I would say inappropriate things or have inappropriate facial expressions. I would freak out at sounds and smells and touch that others took in stride; in fact, my “temper tantrums” have been referred to as “legendary.” I never got subtle humor, so there were misunderstandings aplenty. Friends were rarely better than acquaintances. As I got older, I couldn’t keep a boyfriend longer than three months.
I was smart. I was in the gifted and talented program from elementary school through high school. In ninth grade, I gave a speech before governors on Earth Day. I was a finalist in a national high school mathematics competition. I graduated with a bachelor’s degree from a Big Ten university in three years with honors. I interned at National Geographic magazine. I was the woman for whom there were no rhetorical questions. I could figure anything out. But I couldn’t figure out how to get along with people.

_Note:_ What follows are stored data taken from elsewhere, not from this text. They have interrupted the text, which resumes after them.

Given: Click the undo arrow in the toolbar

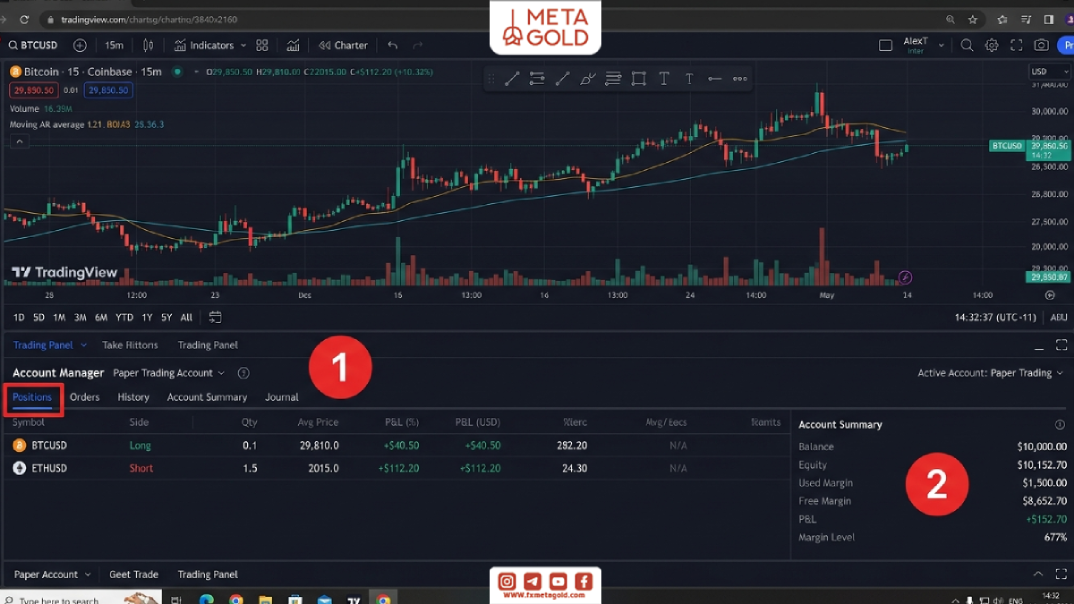Looking at the screenshot, I should pos(392,45).
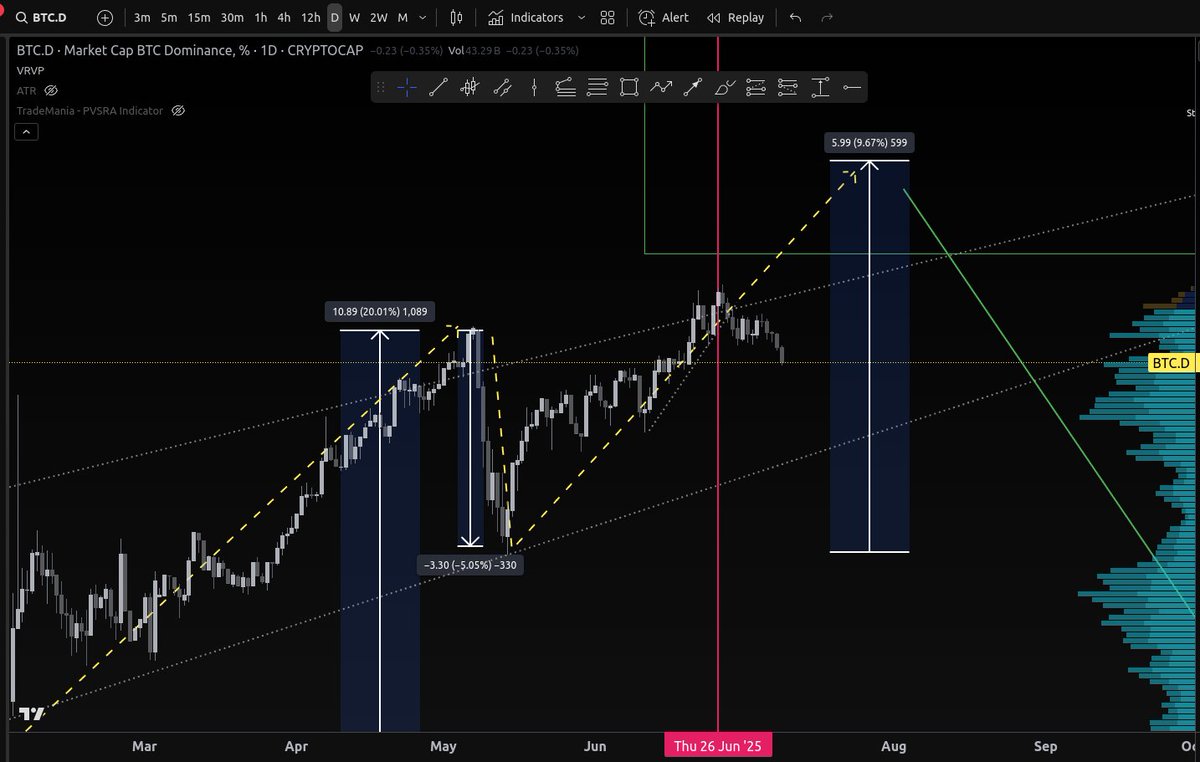Switch to the 1h timeframe
The image size is (1200, 762).
click(x=260, y=17)
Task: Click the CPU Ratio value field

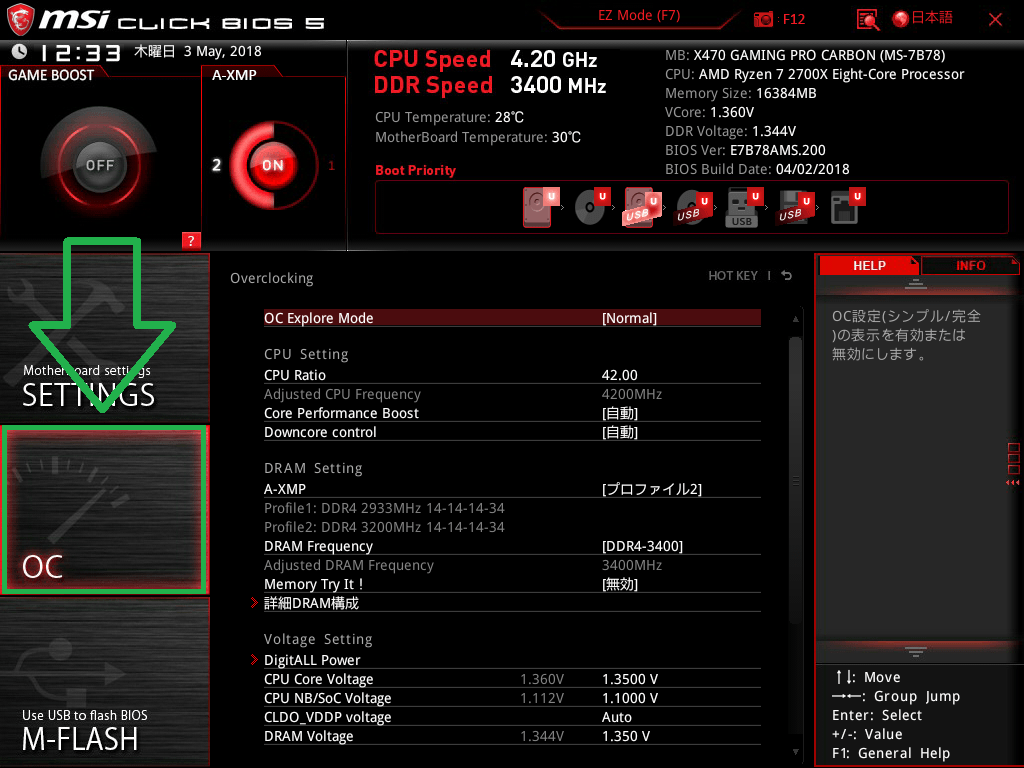Action: coord(619,375)
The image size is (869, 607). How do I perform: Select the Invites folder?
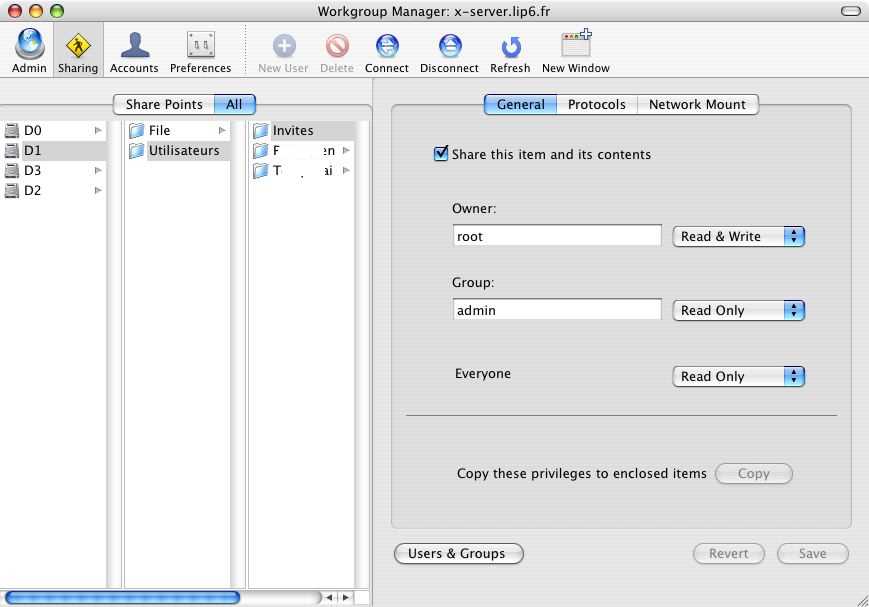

The year I turned 25, my parents wanted me to move back home to the Midwest, but to me that was defeat. So I picked up and moved from one coast to the other to get away and “figure out” the solution to this problem, too. I had enough saved to last about three months, which was plenty of time to figure this out, right? Nope. Then, it got worse. The diagnosis turned into major depressive disorder. I couldn’t work. I went on disability. I only left my tiny one-room apartment to go to the grocery store or the doctor.
It wasn’t until my 20s were nearly behind me and I saw a Time magazine article about a little boy with autism that I finally figured it out. I showed it to my psychologist, and after a year-long battle to get it covered by insurance, I had an appointment to be evaluated.
January 7, 2016 marked 4,500 days since my autism diagnosis. I keep track in recognition of the day my life began again. I could finally understand why I couldn’t understand. I got services from the local regional autism center. I slowly transitioned back into the world. Now I’m married, and we own a home in a quiet suburb of Los Angeles. I work from home so I don’t have to remember to use the right facial expressions or deal with the cacophony of a cubicle farm. Every day, I work remotely with technology teams from Texas to India who take my ideas and bring them to life for a major corporation. I am the official “autism champion” for my global company in Southern California. I volunteer with a local charity to help my compatriots struggling to find their place in the world. I teach law enforcement about sensory issues to aid in dealing with those in crisis.
I am an adult with autism. I am autistic. No matter how you say it, my life is better with the diagnosis.